The approval process through the council is currently taking longer than I think it should and it’s not clear if they are really adding any value to the approval process?
Streamlining the Graph Node release profile is a worthwhile idea.
How does this GIP propose defining the objective source of truth for what the canoncial Graph Node version is as of a given Ethereum block?
Part of the intention of the status quo process was so that in the event of on-chain disputes involving Graph Node, there would be an objective reference as to what the canonical indexing and querying functionality should be at any given point in time to resolve disputes.
In the view of this proposal, would Github releases + timestamps be the source of truth and be correlated to Ethereum block numbers in the event of disputes?
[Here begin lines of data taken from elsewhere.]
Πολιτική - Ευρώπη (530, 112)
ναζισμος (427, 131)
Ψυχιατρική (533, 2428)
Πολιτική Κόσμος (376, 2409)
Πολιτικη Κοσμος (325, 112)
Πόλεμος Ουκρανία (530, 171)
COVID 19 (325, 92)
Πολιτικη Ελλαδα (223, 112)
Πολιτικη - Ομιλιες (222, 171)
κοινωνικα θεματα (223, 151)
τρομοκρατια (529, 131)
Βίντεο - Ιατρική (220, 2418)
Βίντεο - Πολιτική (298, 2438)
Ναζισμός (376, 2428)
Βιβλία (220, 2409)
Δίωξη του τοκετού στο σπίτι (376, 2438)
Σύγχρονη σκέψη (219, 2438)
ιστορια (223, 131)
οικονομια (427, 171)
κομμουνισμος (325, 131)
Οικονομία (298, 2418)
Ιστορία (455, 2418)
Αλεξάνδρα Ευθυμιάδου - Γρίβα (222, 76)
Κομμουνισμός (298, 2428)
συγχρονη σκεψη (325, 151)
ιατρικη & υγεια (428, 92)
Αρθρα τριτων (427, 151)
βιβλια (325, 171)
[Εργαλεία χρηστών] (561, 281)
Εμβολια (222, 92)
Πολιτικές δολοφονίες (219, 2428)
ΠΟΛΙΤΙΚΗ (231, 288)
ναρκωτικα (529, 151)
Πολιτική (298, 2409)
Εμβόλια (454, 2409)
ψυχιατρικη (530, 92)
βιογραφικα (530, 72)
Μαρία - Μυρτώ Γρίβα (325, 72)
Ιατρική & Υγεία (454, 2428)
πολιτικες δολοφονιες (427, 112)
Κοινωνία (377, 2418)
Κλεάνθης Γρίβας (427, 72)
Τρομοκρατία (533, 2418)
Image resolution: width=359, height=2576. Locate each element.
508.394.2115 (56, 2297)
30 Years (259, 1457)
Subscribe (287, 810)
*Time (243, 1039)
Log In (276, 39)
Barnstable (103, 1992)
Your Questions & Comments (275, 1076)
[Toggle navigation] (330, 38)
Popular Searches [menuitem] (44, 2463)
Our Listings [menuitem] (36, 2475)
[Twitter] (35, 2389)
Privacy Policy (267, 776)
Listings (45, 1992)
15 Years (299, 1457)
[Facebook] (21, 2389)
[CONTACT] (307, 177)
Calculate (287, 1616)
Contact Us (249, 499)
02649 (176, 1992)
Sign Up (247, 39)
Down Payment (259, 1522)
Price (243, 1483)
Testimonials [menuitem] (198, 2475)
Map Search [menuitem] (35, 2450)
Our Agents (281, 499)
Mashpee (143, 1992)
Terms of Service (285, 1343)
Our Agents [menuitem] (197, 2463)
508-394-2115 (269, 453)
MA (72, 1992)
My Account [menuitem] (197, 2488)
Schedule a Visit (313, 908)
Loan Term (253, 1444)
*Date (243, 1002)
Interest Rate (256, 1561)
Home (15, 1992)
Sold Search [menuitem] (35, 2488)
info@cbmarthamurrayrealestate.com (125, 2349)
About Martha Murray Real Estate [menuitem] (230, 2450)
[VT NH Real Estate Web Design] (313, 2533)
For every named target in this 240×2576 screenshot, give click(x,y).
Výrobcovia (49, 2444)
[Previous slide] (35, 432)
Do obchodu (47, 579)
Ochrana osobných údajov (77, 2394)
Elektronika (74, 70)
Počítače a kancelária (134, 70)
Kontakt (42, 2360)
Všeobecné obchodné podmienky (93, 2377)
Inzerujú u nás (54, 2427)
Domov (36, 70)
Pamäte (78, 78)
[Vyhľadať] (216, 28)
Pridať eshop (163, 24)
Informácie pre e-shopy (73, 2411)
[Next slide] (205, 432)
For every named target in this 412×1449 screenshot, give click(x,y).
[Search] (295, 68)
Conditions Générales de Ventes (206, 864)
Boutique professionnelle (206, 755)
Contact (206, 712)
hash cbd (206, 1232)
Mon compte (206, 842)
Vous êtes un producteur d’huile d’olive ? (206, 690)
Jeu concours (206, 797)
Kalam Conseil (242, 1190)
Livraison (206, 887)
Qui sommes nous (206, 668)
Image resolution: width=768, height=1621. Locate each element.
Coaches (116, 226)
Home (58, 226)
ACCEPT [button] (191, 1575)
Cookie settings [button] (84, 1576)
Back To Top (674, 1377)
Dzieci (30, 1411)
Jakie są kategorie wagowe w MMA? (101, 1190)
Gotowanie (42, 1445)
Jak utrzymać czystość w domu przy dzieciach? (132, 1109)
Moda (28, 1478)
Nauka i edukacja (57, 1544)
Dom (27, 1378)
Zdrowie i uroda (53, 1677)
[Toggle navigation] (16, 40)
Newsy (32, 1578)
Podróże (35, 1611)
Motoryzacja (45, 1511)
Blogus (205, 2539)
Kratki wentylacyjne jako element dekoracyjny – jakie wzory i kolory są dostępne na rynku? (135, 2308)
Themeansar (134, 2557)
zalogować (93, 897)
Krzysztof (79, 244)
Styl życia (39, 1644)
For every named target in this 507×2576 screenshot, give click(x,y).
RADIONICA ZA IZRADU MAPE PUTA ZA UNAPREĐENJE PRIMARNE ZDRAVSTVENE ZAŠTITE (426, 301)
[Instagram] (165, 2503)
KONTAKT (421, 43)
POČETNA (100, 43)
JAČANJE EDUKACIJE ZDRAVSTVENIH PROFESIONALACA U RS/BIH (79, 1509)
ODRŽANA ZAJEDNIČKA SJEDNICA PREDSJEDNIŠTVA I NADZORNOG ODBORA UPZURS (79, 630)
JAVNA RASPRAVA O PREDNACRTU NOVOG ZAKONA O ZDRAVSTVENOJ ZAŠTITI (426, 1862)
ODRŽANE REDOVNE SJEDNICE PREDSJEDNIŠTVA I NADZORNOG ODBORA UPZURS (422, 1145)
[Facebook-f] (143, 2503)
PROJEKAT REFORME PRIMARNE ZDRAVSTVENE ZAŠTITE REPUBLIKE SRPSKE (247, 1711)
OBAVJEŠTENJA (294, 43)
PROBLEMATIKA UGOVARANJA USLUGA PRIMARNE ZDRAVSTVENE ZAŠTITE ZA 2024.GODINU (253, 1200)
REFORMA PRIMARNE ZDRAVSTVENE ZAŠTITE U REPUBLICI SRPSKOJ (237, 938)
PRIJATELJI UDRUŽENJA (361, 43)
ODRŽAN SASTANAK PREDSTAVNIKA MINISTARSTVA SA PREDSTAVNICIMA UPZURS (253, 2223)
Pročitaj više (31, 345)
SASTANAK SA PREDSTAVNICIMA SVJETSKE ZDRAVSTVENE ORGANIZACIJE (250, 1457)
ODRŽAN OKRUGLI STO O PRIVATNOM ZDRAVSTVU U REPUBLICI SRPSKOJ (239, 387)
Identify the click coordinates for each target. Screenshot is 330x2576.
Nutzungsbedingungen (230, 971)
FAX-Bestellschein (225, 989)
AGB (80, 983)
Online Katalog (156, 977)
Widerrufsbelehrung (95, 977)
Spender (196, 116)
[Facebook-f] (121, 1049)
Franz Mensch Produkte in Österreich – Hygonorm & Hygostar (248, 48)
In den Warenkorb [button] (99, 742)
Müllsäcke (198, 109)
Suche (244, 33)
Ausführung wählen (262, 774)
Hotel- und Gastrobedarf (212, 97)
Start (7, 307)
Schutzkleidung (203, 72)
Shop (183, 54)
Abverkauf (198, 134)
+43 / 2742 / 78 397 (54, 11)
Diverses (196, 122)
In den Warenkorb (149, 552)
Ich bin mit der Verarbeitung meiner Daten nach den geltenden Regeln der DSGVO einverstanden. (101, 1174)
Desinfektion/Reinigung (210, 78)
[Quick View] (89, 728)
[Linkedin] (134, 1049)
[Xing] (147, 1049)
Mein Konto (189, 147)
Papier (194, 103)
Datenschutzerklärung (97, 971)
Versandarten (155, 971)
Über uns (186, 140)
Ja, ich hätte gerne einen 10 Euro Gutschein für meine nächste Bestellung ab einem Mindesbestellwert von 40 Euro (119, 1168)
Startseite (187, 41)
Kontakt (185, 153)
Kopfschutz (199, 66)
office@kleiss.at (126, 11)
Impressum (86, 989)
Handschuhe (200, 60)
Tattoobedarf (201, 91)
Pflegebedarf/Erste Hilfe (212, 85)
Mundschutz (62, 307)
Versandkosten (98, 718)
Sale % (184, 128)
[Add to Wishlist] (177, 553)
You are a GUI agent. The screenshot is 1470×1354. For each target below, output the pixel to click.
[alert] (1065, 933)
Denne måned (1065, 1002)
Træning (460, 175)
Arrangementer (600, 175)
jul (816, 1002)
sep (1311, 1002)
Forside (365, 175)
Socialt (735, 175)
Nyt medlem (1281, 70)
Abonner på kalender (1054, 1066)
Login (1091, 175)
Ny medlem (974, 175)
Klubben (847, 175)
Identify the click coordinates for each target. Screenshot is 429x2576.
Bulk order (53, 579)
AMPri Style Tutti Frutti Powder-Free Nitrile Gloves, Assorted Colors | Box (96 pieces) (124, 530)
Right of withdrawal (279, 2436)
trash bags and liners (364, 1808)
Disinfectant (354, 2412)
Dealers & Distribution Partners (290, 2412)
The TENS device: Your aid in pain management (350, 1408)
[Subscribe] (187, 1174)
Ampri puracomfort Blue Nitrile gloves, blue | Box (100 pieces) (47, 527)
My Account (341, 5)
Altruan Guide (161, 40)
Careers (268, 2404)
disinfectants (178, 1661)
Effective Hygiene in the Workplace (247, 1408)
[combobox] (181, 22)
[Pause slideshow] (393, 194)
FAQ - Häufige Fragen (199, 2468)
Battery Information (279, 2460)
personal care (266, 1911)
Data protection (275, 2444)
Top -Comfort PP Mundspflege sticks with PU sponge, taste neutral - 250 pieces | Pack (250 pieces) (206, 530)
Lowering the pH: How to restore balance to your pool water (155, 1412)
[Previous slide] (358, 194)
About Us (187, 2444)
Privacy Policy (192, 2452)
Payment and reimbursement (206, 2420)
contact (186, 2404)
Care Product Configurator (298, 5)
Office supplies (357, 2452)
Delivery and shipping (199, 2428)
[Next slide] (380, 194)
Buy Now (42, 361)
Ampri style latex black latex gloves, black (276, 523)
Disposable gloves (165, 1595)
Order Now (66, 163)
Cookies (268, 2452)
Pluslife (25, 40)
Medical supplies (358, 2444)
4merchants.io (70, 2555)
Or would there be some more explicit process (i.e., signing a snapshot vote) by which the Graph Node developers, with their delegated authority, ratify the new version as of a specific Ethereum block?
That is a good point of clarification - this proposal would retain the Feature Support Matrix as the source of truth, based on that document’s commit history.
The change in documentation structure related to the release of the L2 protocol removed the block specification in the feature support matrix (I think unintentionally, but perhaps also related to Council signing delays). I think for the purpose of version specification, correlation with the commit history is sufficient, but the tighter release loop could also enable the Graph Node team to bring back block-number specification.